Fall 2021 - PHIL 121 D100

Global Justice (3)

Class Number: 7419

Delivery Method: In Person

Overview

  • Course Times + Location:

    Mo, We 2:30 PM – 3:20 PM
    AQ 3159, Burnaby

Description

CALENDAR DESCRIPTION:

An introduction to the ethical issues arising from interactions of states, NGOs and other international agents. Topics may include international human rights, terrorism, war, gender justice, climate justice, fairness in international trade, cultural diversity and conflict, the rights of indigenous peoples, collective responsibility and restitution for historical wrongdoing, among others. Students who have received credit for PHIL 220 cannot receive credit for this course. Breadth-Humanities/Social Sciences.

COURSE DETAILS:

Every day, and mostly without thinking about it, we make choices that affect the lives of people around the globe: each of us effectively have dozens of “employees” – many of them children – who work for us under slavery-like conditions to produce the clothes we wear, the coffee we drink, and the cell phones we use to plot our plans for the weekend. While ours is a time of unprecedented possibilities for human progress, war, poverty, and tyrannical government continue to affect the majority of the world’s citizens on a day-to-day basis. This course will introduce you to the study of Global Justice, which is concerned with charting the structural sources of today’s problems and with proposing ways for moving forward. Possible topics of discussion include the morality of international trade, human rights and state sovereignty, gender justice, refugee rights, the challenges of climate change, and the rights of future generations.

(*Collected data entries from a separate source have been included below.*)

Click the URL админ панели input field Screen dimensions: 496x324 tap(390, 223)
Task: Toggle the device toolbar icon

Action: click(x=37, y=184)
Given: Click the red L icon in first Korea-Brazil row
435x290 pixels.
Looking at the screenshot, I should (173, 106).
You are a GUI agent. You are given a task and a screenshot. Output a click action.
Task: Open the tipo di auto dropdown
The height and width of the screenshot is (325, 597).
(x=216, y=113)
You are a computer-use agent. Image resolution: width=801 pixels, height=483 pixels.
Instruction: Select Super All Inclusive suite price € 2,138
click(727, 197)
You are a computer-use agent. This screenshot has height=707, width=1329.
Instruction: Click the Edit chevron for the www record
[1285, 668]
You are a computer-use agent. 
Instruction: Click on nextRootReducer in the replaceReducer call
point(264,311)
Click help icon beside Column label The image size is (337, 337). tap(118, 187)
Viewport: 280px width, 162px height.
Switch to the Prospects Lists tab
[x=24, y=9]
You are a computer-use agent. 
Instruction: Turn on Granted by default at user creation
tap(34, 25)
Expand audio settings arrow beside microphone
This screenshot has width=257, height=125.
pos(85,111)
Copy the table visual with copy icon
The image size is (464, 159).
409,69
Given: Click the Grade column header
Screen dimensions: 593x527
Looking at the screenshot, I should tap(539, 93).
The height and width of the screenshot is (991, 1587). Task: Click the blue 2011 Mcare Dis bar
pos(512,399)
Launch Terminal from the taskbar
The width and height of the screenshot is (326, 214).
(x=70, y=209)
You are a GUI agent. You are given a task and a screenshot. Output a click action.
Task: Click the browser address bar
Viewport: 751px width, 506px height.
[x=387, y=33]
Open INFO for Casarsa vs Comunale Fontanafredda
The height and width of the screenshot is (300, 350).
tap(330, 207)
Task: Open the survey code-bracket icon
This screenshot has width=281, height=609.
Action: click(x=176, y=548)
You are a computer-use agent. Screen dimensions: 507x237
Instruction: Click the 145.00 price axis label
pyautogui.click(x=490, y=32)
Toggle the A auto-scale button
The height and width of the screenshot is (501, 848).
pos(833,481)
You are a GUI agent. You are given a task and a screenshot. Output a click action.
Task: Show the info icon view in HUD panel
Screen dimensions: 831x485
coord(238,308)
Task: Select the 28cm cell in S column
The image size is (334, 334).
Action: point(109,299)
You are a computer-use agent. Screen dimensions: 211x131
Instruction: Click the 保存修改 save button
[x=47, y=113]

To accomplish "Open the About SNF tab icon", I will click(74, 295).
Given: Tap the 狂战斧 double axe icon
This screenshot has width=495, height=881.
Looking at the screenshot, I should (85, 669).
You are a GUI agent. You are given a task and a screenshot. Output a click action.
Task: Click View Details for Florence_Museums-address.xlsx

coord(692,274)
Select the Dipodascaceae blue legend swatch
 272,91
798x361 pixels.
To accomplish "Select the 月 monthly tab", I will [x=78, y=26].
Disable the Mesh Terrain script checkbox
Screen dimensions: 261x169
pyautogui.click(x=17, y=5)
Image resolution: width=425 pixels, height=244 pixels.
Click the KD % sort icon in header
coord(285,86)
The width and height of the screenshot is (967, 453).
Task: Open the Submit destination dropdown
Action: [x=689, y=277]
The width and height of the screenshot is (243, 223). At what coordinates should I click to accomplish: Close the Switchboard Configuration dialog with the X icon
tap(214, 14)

COURSE-LEVEL EDUCATIONAL GOALS:

PHIL 121 may be applied towards the Breadth-Humanities Requirement  OR the Breadth-Social Sciences Requirement  (but not both; student can choose which Breadth requirement to satisfy and plan enrollment in other courses accordingly).

Taking this course will help you:
·         Come to a better understanding of some of the most pressing political challenges of our time
·         Develop a conceptual tool kit for analyzing complex moral problems
·         Develop better skills at analyzing and presenting written arguments
·         Learn to respectfully debate deep and controversial questions in a public forum

Videos: Why Study Philosophy? and Meet Our Professors!

Grading

  • First paper (600 words) 15%
  • Second paper (900 words) 25%
  • Third paper (1200 words) 30%
  • Weekly quizzes: 20% (cumulative) 20%
  • Five low-stakes writing-exercises: 10% (pass / fail) 10%
  • [Contributions to lecture and tutorial discussion:10% (extra credit)]

NOTES:

Course delivery: in person.

REQUIREMENTS:

Written work for this course will be submitted via Turnitin, a third party service licensed for use by SFU. Turnitin is used for originality checking to help detect plagiarism. Students will be required to create an account with Turnitin, and to submit their work via that account, on the terms stipulated in the agreement between the student and Turnitin. This agreement includes the retention of your submitted work as part of the Turnitin database. Any student with a concern about using the Turnitin service may opt to use an anonymous identity in their interactions with Turnitin. Students who do not intend to use Turnitin in the standard manner must notify the instructor at least two weeks in advance of any submission deadline. In particular, it is the responsibility of any student using the anonymous option (i.e. false name and temporary e-mail address created for the purpose) to inform the instructor such that the instructor can match up the anonymous identity with the student.

Materials

REQUIRED READING:

All readings will be supplied by the instructor, or be available online.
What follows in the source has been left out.